# Schleppangeln mit E-Motor machbar?



## hecht009 (5. November 2010)

Hallo zusammen,

ich heiße Andre und bin neu in diesem Forum.

Ich habe gleich eine Frage an Euch, wo ich hoffe daß Ihr mir helfen könnt.

Mein Boot ist ein GFK mit L=4,7m, B=1,8m, voll mit Personen max. 700kg und hat einen 30PSer AB, welcher zum Ein- und Ausfahren machen dienen soll. 

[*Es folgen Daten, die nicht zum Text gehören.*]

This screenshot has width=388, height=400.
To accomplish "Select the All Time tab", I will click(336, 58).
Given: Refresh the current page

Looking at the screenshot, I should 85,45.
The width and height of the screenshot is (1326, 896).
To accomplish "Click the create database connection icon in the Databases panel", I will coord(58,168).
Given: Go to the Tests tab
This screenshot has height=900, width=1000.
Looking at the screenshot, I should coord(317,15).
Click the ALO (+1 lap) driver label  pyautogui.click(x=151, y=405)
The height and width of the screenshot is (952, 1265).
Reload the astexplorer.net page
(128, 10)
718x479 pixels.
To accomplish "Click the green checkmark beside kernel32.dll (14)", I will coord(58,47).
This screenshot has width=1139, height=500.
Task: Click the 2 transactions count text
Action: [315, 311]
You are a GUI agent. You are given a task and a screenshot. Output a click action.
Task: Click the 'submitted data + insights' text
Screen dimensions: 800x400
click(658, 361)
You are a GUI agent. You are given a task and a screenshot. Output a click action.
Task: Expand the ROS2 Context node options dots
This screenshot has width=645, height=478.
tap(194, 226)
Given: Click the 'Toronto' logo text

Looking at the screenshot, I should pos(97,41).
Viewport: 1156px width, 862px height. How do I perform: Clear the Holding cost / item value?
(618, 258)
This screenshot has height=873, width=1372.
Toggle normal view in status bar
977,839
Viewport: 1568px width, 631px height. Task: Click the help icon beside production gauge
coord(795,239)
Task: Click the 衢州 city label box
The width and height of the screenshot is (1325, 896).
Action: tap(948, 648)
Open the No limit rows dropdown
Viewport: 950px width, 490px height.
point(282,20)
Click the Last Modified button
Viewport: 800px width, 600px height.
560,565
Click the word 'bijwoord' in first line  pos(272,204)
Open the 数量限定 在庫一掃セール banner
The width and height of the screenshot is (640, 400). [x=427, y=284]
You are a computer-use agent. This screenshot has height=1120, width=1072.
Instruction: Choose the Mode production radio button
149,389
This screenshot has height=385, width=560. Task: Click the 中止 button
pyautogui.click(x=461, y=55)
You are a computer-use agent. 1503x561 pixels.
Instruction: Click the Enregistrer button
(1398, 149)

Für das reine Schleppangeln überlege ich nun einen MinnKota Traxxis 55 einzusetzen. Ich möchte in Schweden auf größeren Binnenseen Hechte schleppen, Schleppgeschwindigkeit durchgängig ca. 2,2 kn, Fahrtdauer ca. 12h pro Tag. Batterien sind vorhanden, insgesamt 300aH Li-Batterien.

Es geht mir weniger um die Batterien, die werden das schon schaffen. 

Vielmehr interessiert mich die Frage, ob der Traxxis 55 die Geschwindigkeit schafft zu dieser Bootsklasse und ob er dafür geeignet ist im Dauerbetrieb wahrscheinlich auf höherer Stufe (ich denke bestimmt 75% Gasstellung erforderlich, um Geschw. zu erzielen, oder?) betrieben zu werden? 
Er sollte gegen Winde mit 3bft ankommen können. Für alle Winde darüber habe ich noch den 30PSer.

Alternativ überlege ich mir einen kleinen 4PSer als Schleppmotor hinten dranzuhängen.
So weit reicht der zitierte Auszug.